The operation on August 6 was not a complete loss. The tube contains sealed, uncontaminated Martian air that the scientists planned to collect at another time.

For the second attempt at drilling on Wednesday, the rover drove about 400 meters up a ridge slightly higher than the surrounding landscape, “and we picked the hardest rock you could find up there,” said Dr. Farley. Nicknamed Rochette, this boulder has stood the test of time and has not been wind eroded, strong evidence that it is not crumbly.

The boulder looks like a piece of hardened lava that can be accurately dated. In this way, scientists can determine the age of this boulder and determine the age of lower, older strata.

“This was a high quality goal,” said Dr. Farley.

It will be more than a decade before Dr. Farley and other scientists get their hands on it. Persistence will likely at some point drop the hermetically sealed tubes onto the Martian surface, waiting to be picked up by a future rover that is still on the drawing board.

This rover will take the rock samples to a small rocket that will take the samples on a trip back to Earth, but they won’t arrive until the 2030s.

Persistence will continue to explore a 45 kilometer wide crater called Jezero, specifically an old, parched river delta along the western edge. The rover is escorted by a small robotic helicopter called Ingenuity, which was added to the mission to test its ability to fly through the thin air of Mars.

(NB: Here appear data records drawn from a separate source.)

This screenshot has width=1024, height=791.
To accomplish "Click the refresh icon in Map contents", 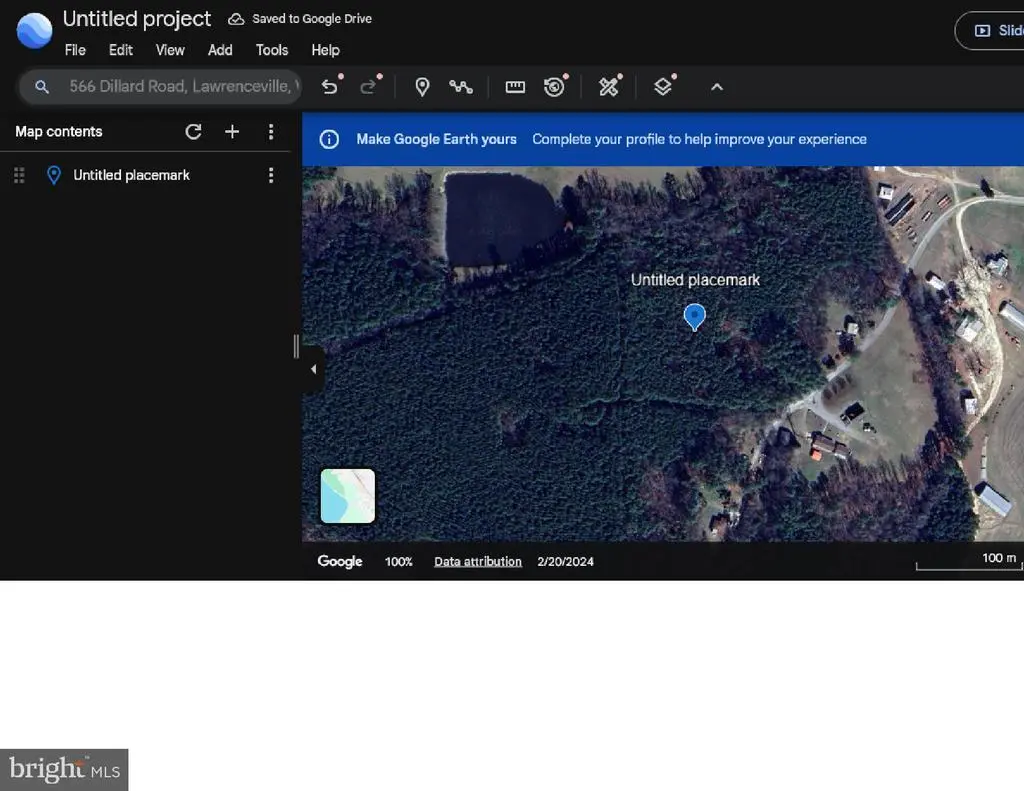I will point(194,132).
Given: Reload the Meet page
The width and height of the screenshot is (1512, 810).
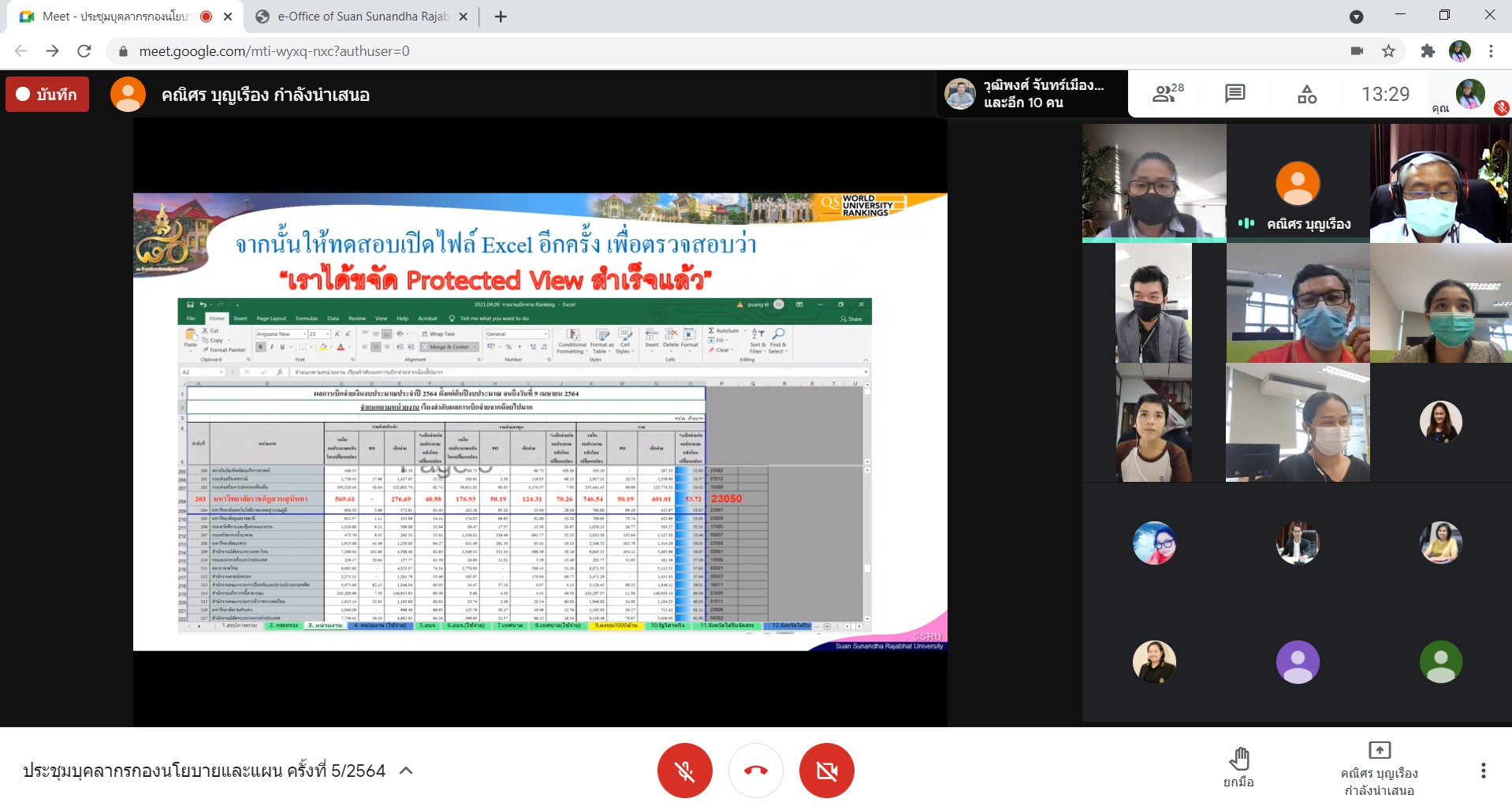Looking at the screenshot, I should click(84, 51).
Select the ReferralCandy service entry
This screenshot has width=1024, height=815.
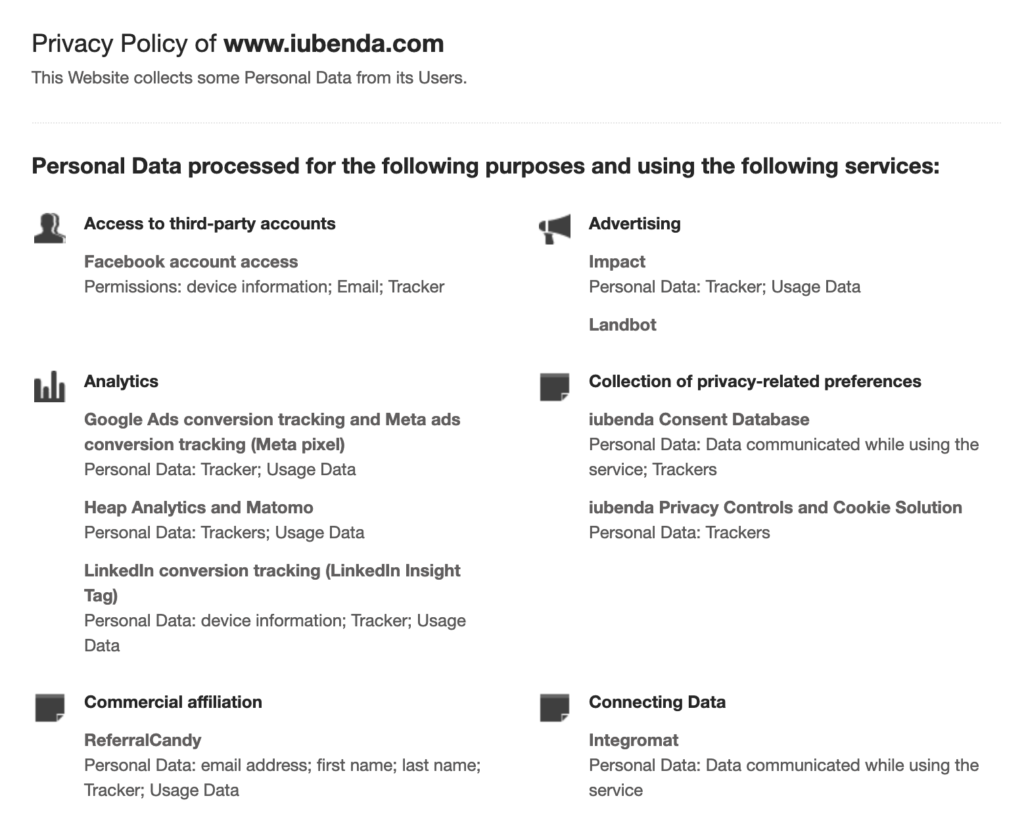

While NASA had planned to leave Ingenuity behind after a series of test flights, it proved so successful that the helicopter, along with Perseverance, continued to follow and act as a scout of the terrain ahead. And it also improves the rover’s scientific mission.

The scientists planned to visit a place that looked impressive in pictures from orbit. “Then we looked at the helicopter pictures,” said Dr. Farley and was less impressed.

“We’re going to save a lot of time by not going there,” he said.